Advantages of the Closer Function
- Convenience. All resource cleanup functions can be grouped and passed in one place.
- Parallel execution. Resource cleanup operations are performed in parallel, reducing overall shutdown time.
- Safety. Using
sync.WaitGroup
prevents premature application termination by ensuring that all resources are fully released.
Important: The next section presents a simple comparison of the two implementations. If you’re a professional, you can skip directly to the conclusion. This visualization is intended for colleagues who are either beginners or transitioning from other programming languages.
Comparison
feature | spring framework | golang |
---|---|---|
Signal handling | Automatic via SpringApplication | Manual via os/signal |
Resource managemen | @PreDestroy auto management | Manual with Close() and cancel() |
Flexibility | High-level abstraction | Full control over processes and resources |
Performance overhead | Potentially higher due to abstraction layers | Minimal overhead |
Thread management | Automatic (@Async, @Scheduled) or manual green threads | Manual through goroutines |
In instance, with database simple connections:
Feature | Spring Framework (spring data) | Golang (pgx) |
---|---|---|
Database connection | Automatic via application.yml configuration | Manual with pgx.Connect() |
Transaction management | Managed by @Transactional via AOP | Transactions handled through context |
Connection pool handling | Automatic with pools like HikariCP | Manual with explicit Close() calls (but there is pgxpool) |
Error handling | Exceptions with try-catch or Error Handler by Spring, or ControllerAdvice | Errors returned from functions |
Conclusion
What should you choose? There is no single correct answer — it depends on you!

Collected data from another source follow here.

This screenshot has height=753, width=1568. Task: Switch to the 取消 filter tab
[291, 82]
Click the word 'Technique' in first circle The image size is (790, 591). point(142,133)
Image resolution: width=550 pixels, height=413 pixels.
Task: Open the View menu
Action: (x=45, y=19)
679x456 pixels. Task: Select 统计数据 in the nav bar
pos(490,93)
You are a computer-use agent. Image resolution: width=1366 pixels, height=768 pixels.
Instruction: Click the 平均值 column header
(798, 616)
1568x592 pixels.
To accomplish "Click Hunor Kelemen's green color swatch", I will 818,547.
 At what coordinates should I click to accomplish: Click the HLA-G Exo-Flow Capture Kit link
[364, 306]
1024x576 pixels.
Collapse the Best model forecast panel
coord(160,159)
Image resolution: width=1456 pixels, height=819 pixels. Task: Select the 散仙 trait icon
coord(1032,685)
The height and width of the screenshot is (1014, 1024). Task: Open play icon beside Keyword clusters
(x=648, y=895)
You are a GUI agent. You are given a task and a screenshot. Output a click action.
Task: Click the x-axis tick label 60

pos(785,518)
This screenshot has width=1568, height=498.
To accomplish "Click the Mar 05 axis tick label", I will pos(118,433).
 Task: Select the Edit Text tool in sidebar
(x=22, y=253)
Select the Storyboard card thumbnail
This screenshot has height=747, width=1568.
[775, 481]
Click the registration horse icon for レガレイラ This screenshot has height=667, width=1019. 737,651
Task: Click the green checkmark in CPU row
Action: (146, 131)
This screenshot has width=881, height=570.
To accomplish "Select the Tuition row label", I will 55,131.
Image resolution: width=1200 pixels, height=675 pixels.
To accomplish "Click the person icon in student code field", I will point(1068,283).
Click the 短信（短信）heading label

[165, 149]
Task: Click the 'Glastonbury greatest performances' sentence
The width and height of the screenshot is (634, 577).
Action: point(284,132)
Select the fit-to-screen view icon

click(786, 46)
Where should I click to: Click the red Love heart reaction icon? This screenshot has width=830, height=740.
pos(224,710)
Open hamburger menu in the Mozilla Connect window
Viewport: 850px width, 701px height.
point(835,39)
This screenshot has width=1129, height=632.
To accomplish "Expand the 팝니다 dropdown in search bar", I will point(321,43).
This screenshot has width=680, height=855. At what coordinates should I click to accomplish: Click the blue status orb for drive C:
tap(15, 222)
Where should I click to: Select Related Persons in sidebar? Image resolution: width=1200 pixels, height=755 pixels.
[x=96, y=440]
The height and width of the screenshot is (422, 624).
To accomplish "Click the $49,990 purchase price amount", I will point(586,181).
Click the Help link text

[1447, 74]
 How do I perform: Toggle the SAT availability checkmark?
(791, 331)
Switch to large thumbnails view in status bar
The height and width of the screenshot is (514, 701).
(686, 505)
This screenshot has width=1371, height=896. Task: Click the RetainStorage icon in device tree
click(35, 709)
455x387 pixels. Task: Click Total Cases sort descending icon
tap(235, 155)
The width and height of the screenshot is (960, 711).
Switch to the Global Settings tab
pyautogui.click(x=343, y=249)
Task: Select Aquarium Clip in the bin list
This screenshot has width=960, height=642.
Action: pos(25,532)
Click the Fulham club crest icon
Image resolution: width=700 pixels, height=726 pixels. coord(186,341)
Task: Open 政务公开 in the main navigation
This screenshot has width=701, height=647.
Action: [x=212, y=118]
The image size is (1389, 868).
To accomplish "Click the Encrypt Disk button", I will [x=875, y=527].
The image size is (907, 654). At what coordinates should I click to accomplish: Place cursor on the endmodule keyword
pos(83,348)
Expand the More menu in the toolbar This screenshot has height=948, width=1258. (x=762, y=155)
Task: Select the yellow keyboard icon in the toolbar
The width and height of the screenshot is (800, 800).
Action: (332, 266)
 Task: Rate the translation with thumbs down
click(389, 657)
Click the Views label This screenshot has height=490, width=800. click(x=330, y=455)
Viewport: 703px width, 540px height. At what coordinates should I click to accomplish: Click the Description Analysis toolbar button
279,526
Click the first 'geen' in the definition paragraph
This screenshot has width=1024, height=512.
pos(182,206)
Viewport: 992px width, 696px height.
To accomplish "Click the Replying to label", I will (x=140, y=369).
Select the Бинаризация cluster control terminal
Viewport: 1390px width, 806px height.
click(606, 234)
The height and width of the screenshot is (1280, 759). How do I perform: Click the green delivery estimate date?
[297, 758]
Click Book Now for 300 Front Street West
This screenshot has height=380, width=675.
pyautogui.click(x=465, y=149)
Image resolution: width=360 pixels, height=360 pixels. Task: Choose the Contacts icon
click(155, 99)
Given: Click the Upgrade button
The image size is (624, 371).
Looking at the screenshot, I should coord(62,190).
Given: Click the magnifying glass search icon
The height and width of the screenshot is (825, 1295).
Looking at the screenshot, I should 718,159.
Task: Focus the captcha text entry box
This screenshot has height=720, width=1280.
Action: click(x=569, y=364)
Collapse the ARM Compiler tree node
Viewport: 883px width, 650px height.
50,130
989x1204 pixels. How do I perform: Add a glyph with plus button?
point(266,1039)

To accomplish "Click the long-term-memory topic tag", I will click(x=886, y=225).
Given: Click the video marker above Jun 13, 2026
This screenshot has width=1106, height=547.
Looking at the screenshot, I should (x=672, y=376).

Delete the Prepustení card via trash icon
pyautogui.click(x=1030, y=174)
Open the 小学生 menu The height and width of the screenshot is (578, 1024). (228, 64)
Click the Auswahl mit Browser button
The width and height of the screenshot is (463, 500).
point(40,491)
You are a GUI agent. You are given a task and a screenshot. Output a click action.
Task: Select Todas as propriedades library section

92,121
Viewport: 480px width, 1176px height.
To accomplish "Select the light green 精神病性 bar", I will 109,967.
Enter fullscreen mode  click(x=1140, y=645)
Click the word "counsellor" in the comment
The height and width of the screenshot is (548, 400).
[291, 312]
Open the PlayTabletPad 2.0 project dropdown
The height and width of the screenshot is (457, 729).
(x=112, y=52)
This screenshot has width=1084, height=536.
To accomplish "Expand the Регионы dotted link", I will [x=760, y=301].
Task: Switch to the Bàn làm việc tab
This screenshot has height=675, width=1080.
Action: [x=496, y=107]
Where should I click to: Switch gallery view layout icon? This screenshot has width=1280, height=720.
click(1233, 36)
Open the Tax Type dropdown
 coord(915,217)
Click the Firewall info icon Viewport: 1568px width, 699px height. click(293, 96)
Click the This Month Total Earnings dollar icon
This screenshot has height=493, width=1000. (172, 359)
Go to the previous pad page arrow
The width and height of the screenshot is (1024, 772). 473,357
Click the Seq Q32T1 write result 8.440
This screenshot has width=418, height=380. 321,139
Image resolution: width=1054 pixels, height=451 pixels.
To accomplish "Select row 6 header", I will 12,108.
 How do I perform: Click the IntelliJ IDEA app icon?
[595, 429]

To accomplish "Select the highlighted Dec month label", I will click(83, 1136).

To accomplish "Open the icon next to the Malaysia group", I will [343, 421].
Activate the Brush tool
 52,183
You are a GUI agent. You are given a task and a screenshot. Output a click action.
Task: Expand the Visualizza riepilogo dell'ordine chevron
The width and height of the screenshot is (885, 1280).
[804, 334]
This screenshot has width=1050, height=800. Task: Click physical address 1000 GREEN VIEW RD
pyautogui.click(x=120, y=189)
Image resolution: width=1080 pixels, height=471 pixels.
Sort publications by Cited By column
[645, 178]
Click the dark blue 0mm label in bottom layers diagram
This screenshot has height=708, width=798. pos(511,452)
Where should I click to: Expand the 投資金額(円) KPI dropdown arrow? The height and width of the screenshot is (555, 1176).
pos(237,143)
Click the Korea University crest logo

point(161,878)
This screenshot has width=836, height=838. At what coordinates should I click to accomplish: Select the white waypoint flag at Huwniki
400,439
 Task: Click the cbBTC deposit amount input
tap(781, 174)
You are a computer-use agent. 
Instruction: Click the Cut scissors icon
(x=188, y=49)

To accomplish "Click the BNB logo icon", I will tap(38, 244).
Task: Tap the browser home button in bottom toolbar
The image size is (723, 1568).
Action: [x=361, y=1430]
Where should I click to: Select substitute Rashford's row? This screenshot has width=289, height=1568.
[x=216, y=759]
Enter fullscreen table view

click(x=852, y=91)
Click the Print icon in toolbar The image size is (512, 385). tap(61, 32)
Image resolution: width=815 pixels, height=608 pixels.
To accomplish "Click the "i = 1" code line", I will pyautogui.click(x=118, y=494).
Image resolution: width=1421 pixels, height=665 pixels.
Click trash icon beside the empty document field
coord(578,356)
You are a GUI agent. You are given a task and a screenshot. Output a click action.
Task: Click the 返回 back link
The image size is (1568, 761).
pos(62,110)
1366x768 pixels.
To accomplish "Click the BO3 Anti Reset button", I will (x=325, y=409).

- Spring Framework offers high-level abstractions, making development faster and easier to maintain. However, this can reduce flexibility and introduce performance overhead.
- Golang, on the other hand, requires more manual work but gives you full control over processes and resources. This approach is especially beneficial for microservices and high-load systems.
In any case, exploring different programming languages and frameworks is always valuable. It helps you understand how things work elsewhere and refine your own practices.
Take care!